Lamplighters Marsh is a public open space and local nature reserve near Shirehampton in the city of Bristol, England. It is a narrow strip of land between the railway line which connects Bristol to Avonmouth, and the River Avon.

==Flora and fauna==
Lamplighter's Marsh has two main types of vegetation: an area of marsh, which contains a varied plant community, including water parsnip and wild celery, and an area of wasteland which is also botanically notable, with species including narrow-leaved everlasting-pea. The Severn Way footpath and cycleway sits alongside the river, passing through Lamplighter's Marsh where the path is called the "yellow brick road". Viper's bugloss, moth mullein and hornet moth are among the scarce and notable species recorded at the site. The presence of the grass sea couch are a sign of the influence of the nearby Severn Estuary. Bee orchids grow in the area of grassland now known as the Daisy Field lying between the railway and the Portway. Local birdwatchers have recorded a number of species including common swift, Eurasian siskin, common redshank, Eurasian curlew, Eurasian sparrowhawk, great cormorant and goldcrest.

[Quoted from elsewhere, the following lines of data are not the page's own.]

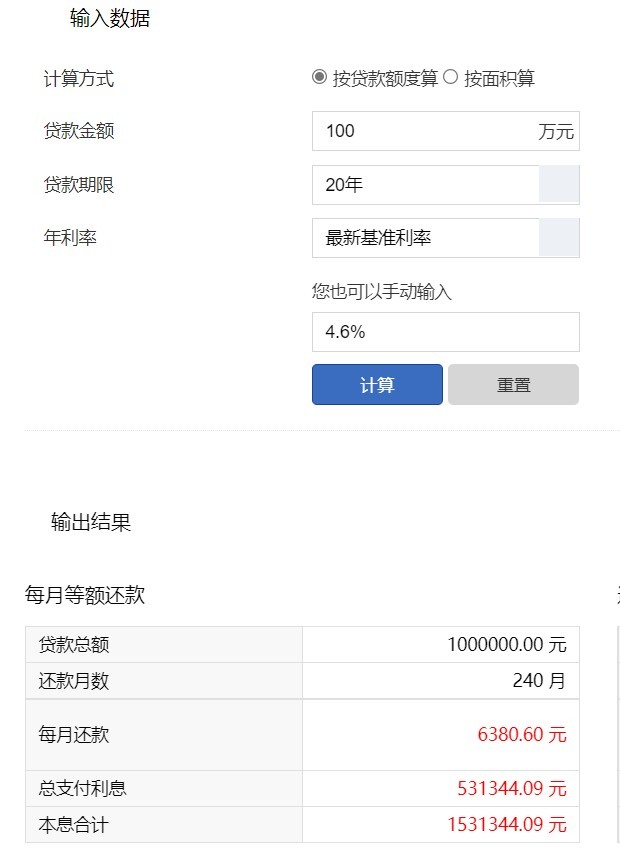Click the 万元 unit label in amount field
This screenshot has width=620, height=853.
556,132
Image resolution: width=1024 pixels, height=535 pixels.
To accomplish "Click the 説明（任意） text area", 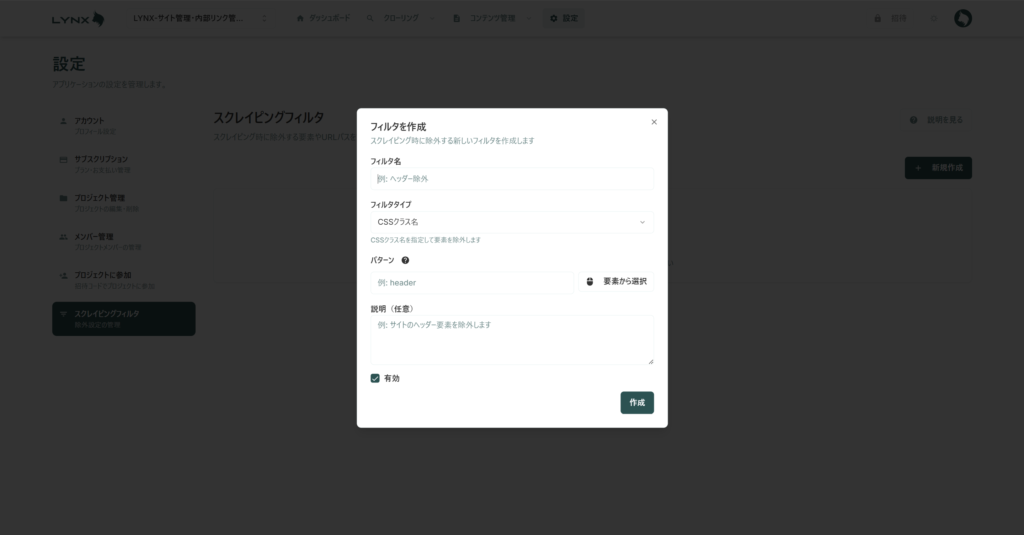I will 511,340.
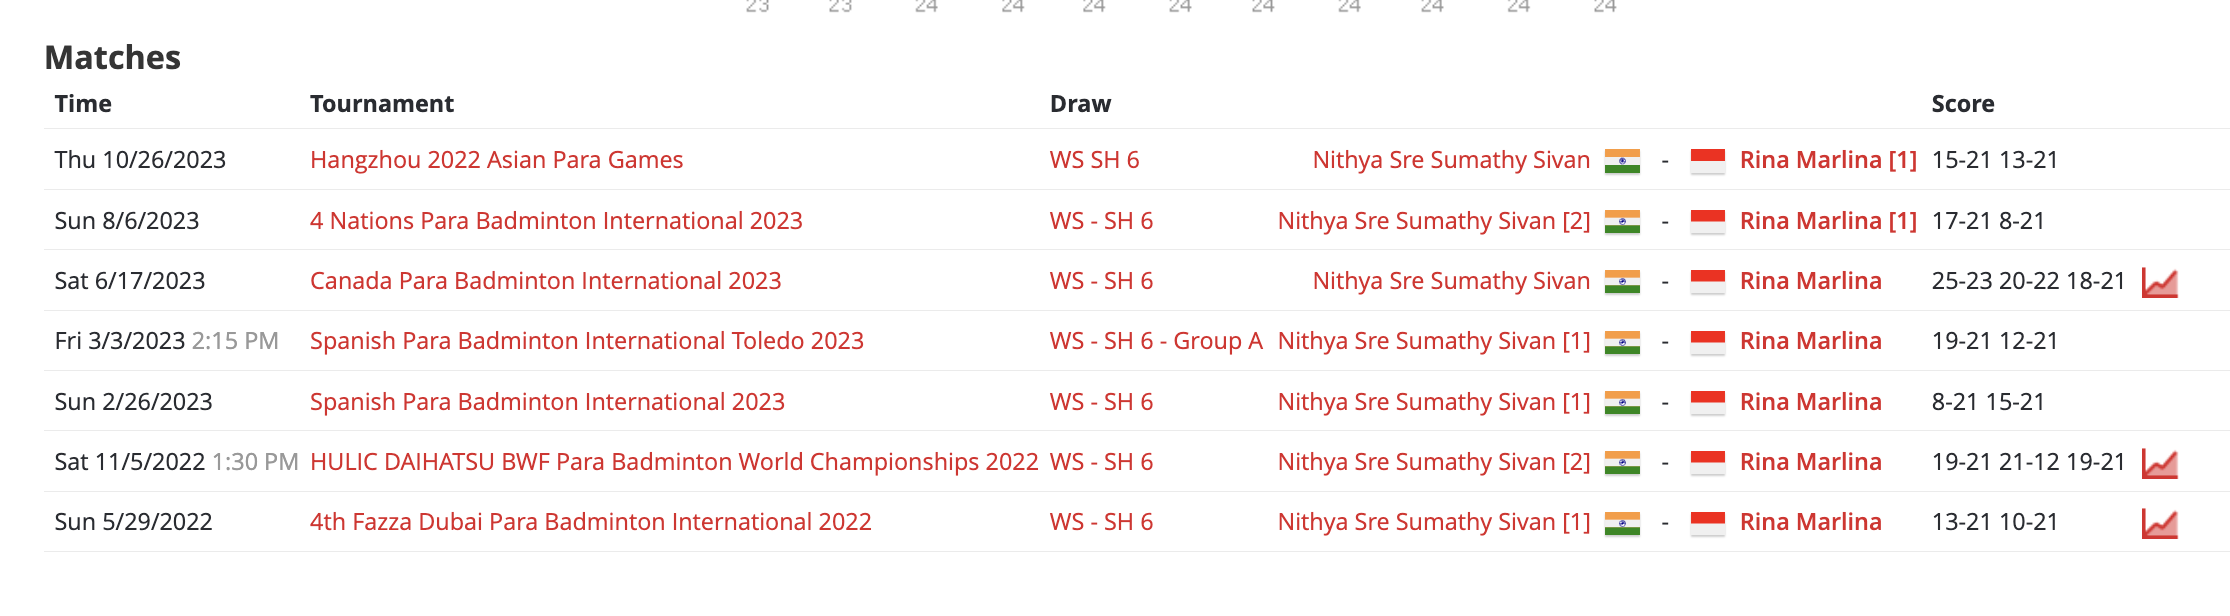Click India flag in Hangzhou Asian Para Games row
This screenshot has height=616, width=2230.
pyautogui.click(x=1622, y=161)
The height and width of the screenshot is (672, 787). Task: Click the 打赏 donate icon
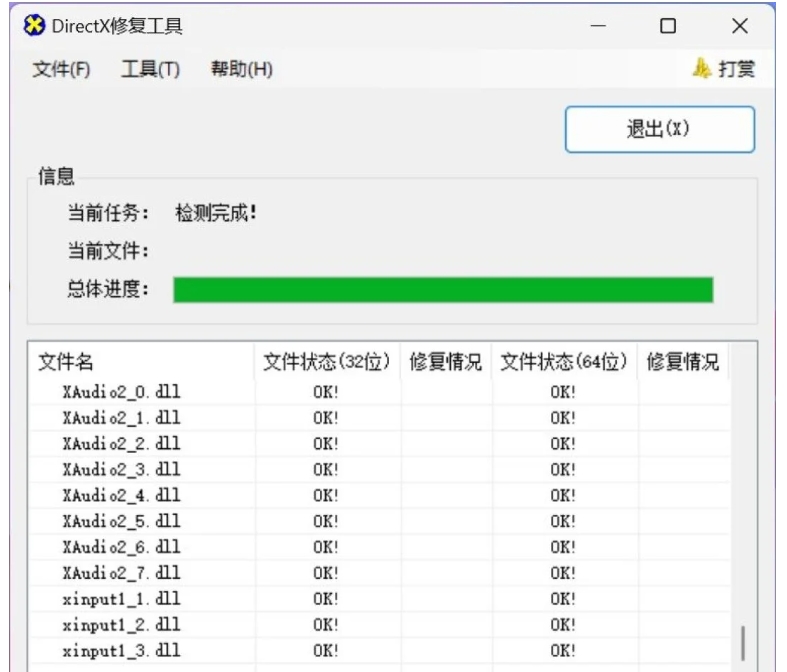tap(701, 69)
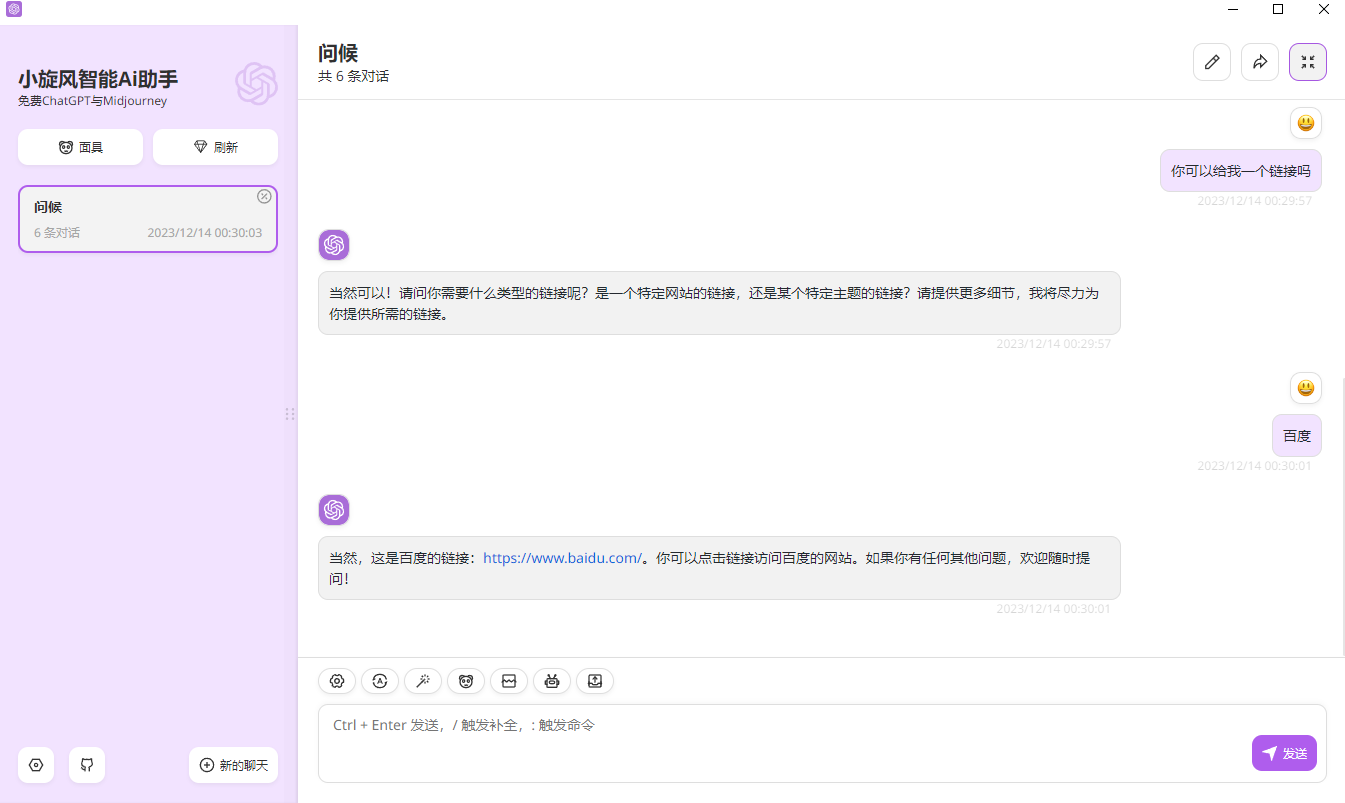Open the 面具 panel in the sidebar
The height and width of the screenshot is (803, 1345).
tap(80, 147)
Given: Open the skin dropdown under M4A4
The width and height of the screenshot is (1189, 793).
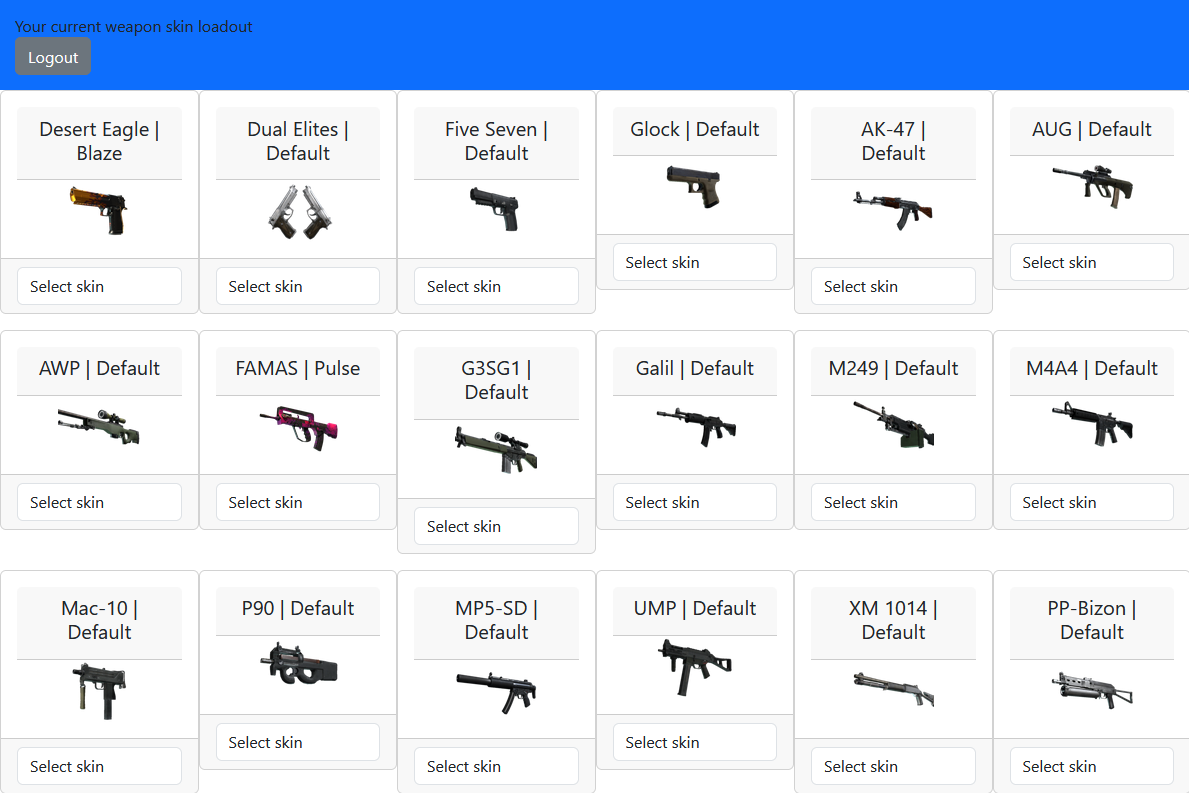Looking at the screenshot, I should [1091, 502].
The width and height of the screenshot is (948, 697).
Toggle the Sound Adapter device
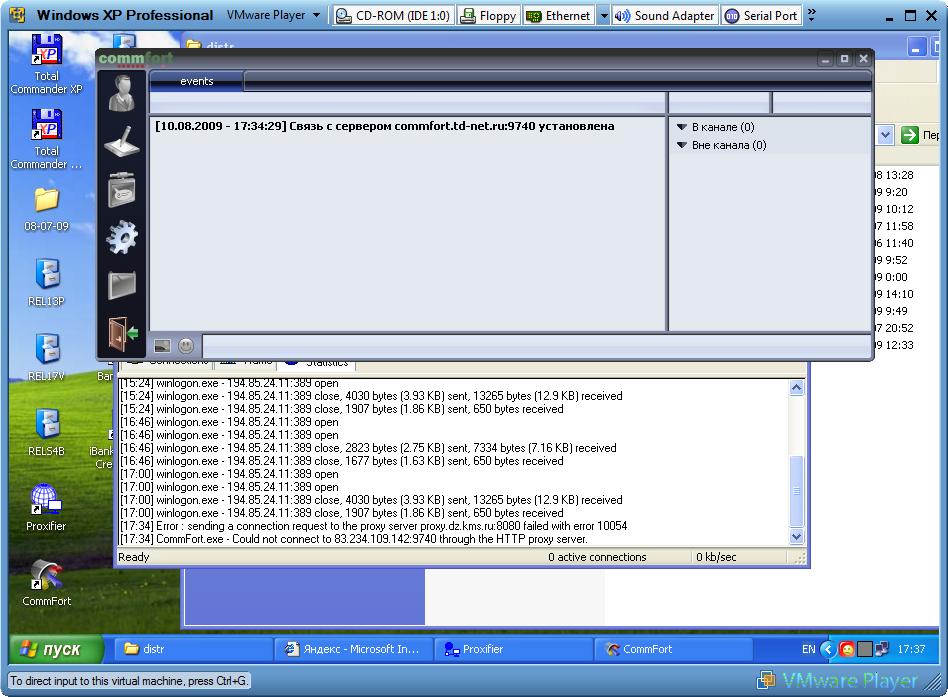[x=664, y=15]
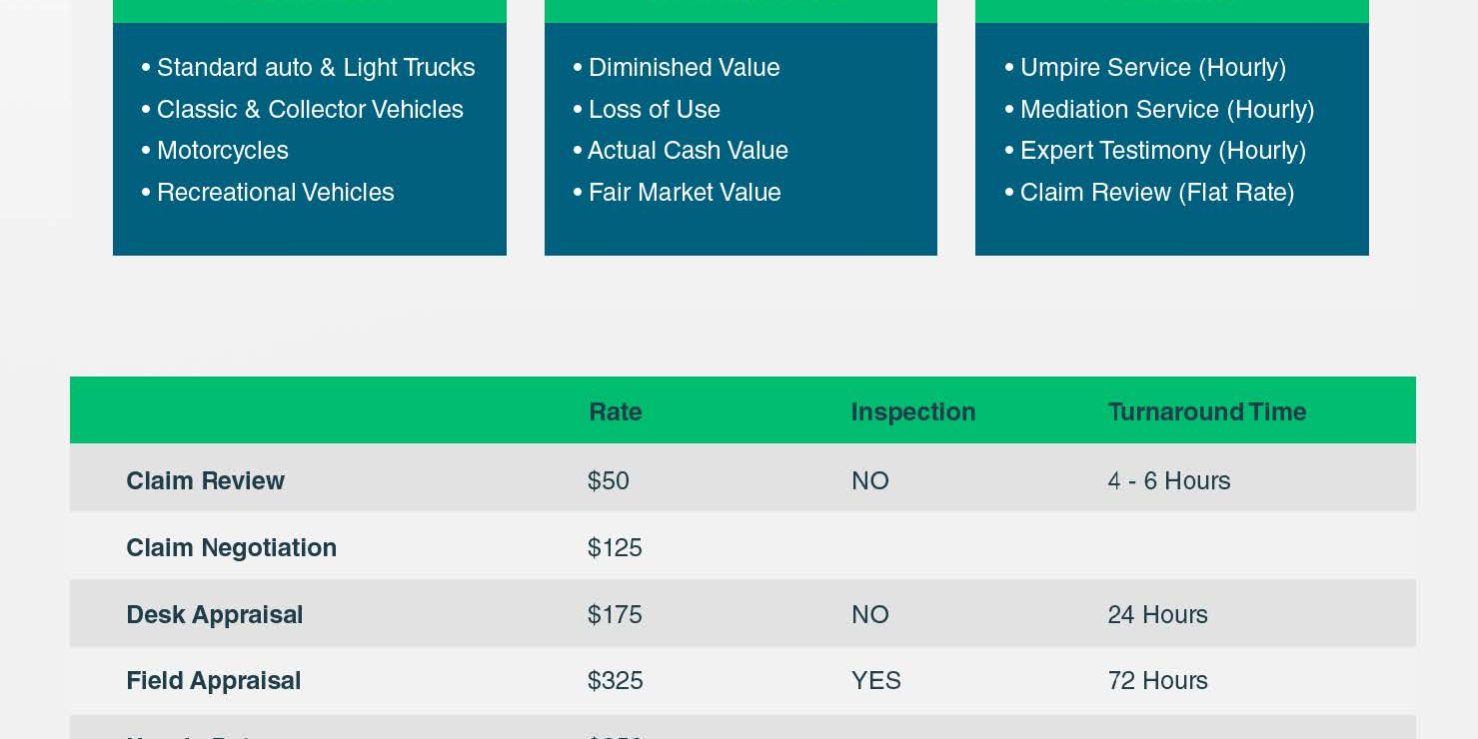
Task: Click the Claim Negotiation row label
Action: [231, 548]
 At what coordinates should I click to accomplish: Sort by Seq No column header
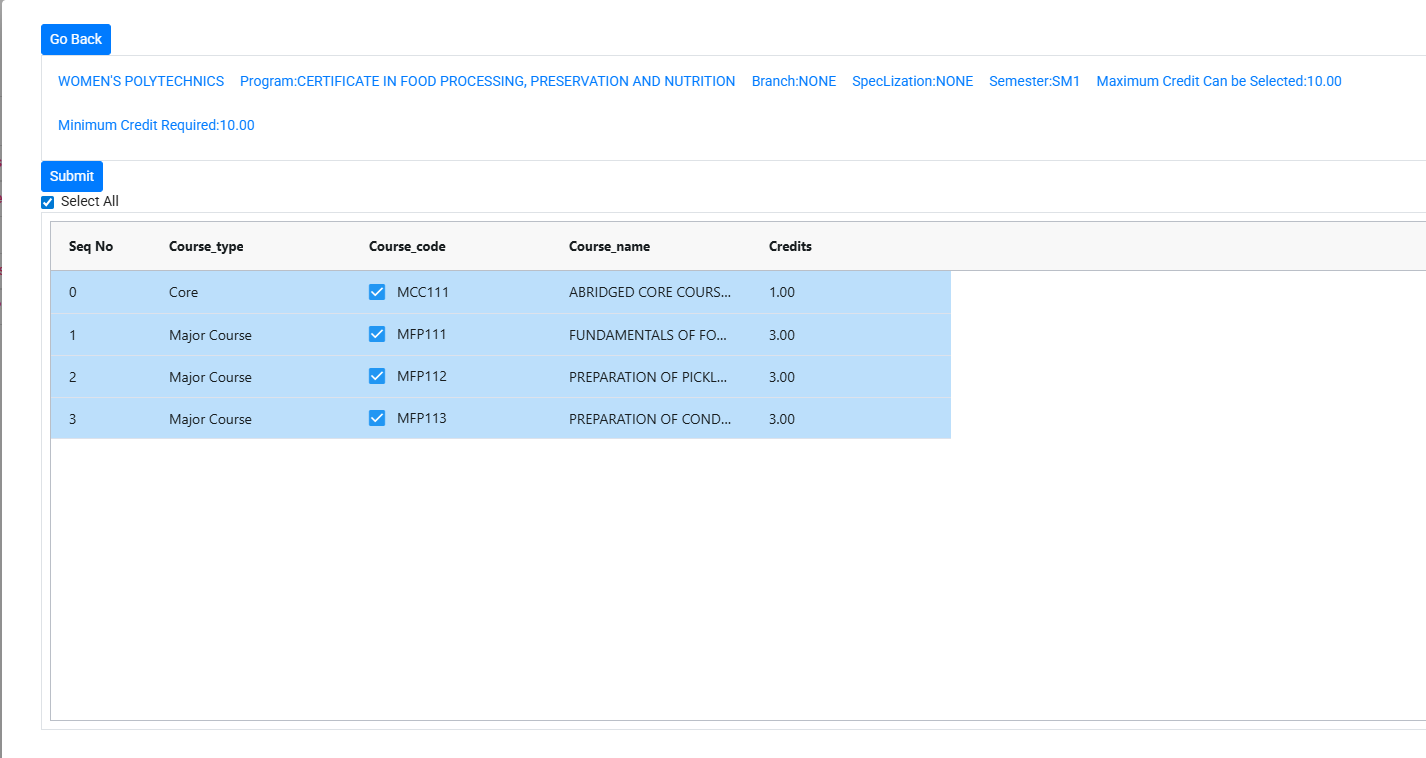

The site is designed a Site of Nature Conservation Interest and a Local Nature Reserve.

==History==
Lamplighter's Marsh was utilised as grazing marsh up to the modern era. In the 18th century the small, brick-making village of West Town took up part of the site, it has gone now but is recalled in the name of the West Town Road. When the First World War broke out the British Army established a remount Depot at Shirehampton. The depot imported, trained and sent out horses on active service with the army and it was very large, extending from Station Road all the way to the Portway roundabout, including the area now known as the Daisy Field. In the Second World War Lamplighter's Marsh was used to tether barrage balloons which were to protect the nearby docks from bombing by the Luftwaffe and some of the concrete blocks used to anchor these balloons are still on the site. In the post-war years some of Lamplighter's Marsh became a landfill site and when this closed in 1976 the regeneration of the area started.